Airbnb officials acknowledge there’s more work ahead. The latest Project Lighthouse report, also released in December, found that Airbnb users perceived to be Black were rejected for booking requests at a significantly higher rate than users perceived to be white. 


Janaye Ingram, Airbnb’s director of community partners programs and engagement, told CNN that the differential is “unacceptable,” a situation her company is “doing a lot to address.”

Those changes have been long in coming. In 2016, Color Of Change and its members pressured Airbnb to conduct a racial equity audit after a number of Black renters complained about bias and discrimination while using the service. A 2015 Harvard University study supported their complaints. It found that Airbnb hosts were less likely to rent to guests with names that sounded Black. 
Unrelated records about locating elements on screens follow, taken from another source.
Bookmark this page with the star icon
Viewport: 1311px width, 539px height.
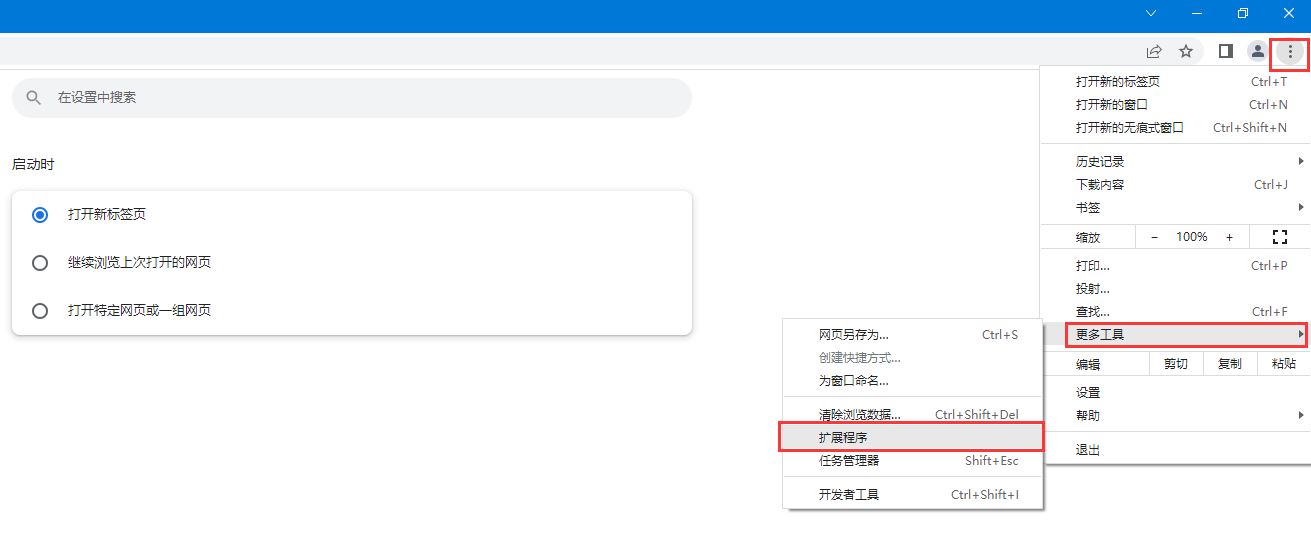[1186, 51]
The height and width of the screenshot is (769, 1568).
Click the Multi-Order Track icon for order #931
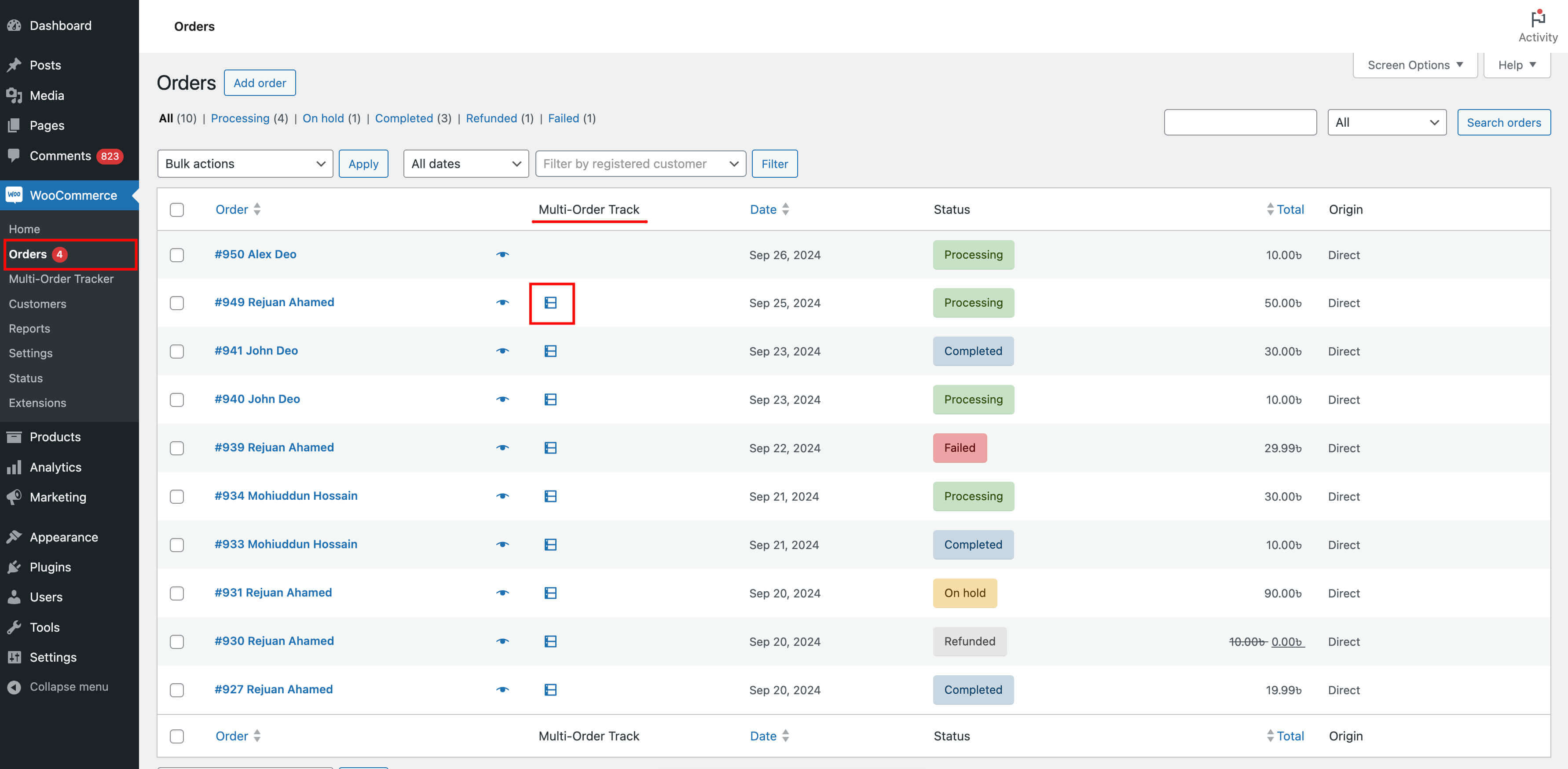click(x=550, y=593)
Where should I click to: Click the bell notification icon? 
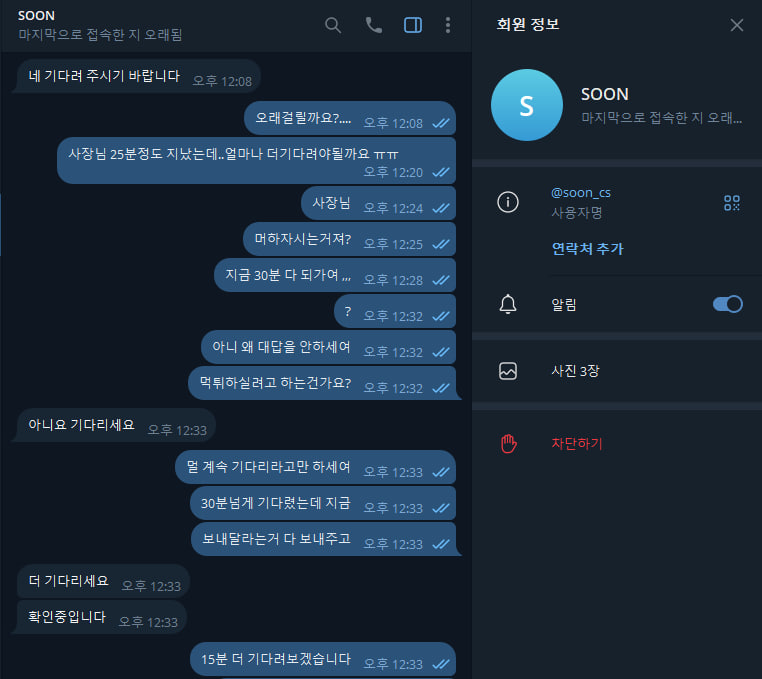point(508,304)
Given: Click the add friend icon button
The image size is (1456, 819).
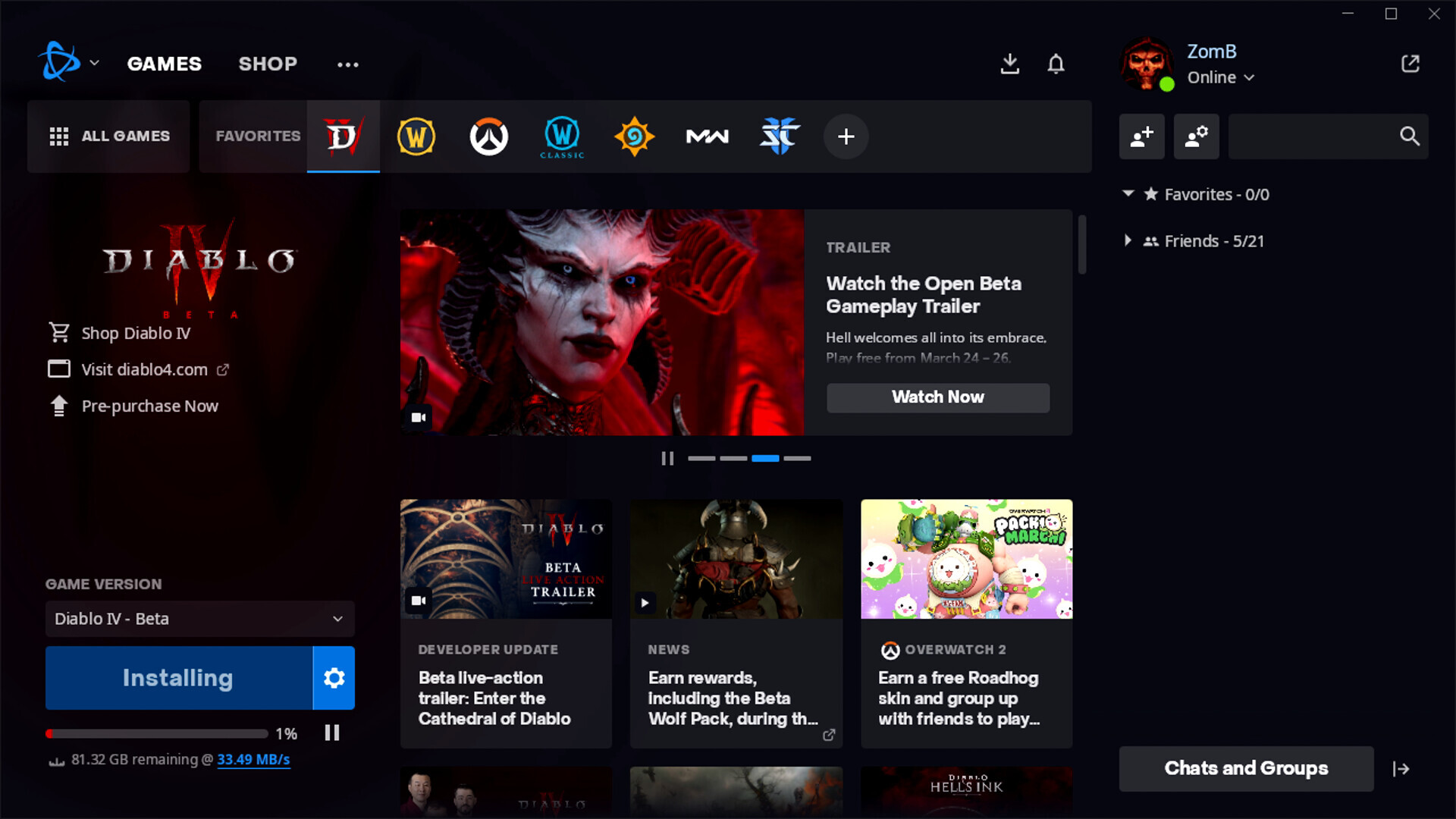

“You cannot fix bias without measuring it first,” Brian Chesky, Airbnb co-founder and CEO, said in 2020 at the launch of Project Lighthouse. He lauded the company’s collaboration with Color Of Change, along with support and input from a half dozen other civil rights organizations, including the NAACP. 

Chesky said Color Of Change helped the company “take this work to the next level – to help us understand fully when discrimination occurs, how unconscious bias is manifested on the platform and the effectiveness of our policies.”

Since the partnership began in 2016, Airbnb has taken a number of steps to address discrimination, including allowing hosts to see a guest’s profile picture only after they accept the booking. The company also has made it easier for renters to bypass a host’s approval of a reservation request, and it is also auditing why reservations are rejected, looking for evidence of bias.

Feeney said Project Lighthouse is a major COC win. It’s rare, he said, for a major tech company to undertake a transparent process to try to end discrimination — studying and quantifying it on their platform, then drawing up plans to tackle it.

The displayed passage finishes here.